Чтобы лучше понять смысл этих предложений, надо учесть вероятность их взаимосвязи с более широкой проблемой. Дело в том, что в корниловском «педагогическом кружке», где Новиков являлся заметной фигурой, нередко критиковали систему классического образования, видя в ней препятствие формированию русского национализма и реализации ассимиляторского потенциала России [2181]. По мнению виленских деятелей (и не только их), приоритет, отданный в гимназиях древним языкам, потворствовал развитию космополитических настроений, мешал выработке органически целостных представлений о России – исторических, географических и проч. [2182]Не исключено, что рассуждения Новикова о реформе раввинского училища были способом заявить, пусть и косвенно, несогласие с толстовской концепцией классической гимназии: « классическую гимназию иудаизма» надлежало обратить в «хорошее училище русских раввинов».

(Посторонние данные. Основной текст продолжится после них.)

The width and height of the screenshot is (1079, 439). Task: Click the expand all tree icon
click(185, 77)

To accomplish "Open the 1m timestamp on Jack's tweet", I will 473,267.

Относительно еврейских начальных училищ Новиков не имел плана немедленных действий. Для анализа соответствующего раздела записки интерес представляет служебный эпизод, имевший место незадолго до ее составления. В декабре 1869 года попечитель Сергиевский получил донесение главы училищной дирекции Могилевской губернии Н. Арнольда. Тот сообщал, что после того, как Могилевская губерния в начале того же года была выведена из-под управления виленского генерал-губернатора (при этом она осталась в составе Виленского учебного округа), ряд прежних генерал-губернаторских распоряжений утратил силу. В их числе было и отданное еще Муравьевым распоряжение об обязательном обучении еврейских мальчиков русской грамоте. Как отмечалось выше, прежние попытки в Вильне и Витебске привести его в буквальное исполнение посредством полиции оканчивались нелепо: битком набитыми классами и последующим роспуском едва ли не большинства согнанных мальчиков «за теснотой помещений». Арнольд, зная об этом, просил, как ему казалось, о немногом: «Хотя в действительности его (штраф за неотправку детей в школу. – М.Д. ) почти никогда и никто не взыскивал, но, тем не менее, виновные поддерживались в некотором страхе, а теперь и того нет». Директор высказывался за веское подтверждение «системы обязательного обучения для еврейских мальчиков». И как же иначе – «кагальная масса настолько еще пропитана фанатизмом и погрязла в свои предрассудки, что собственного стремления к сближению с русскими от них ожидать невозможно» [2183].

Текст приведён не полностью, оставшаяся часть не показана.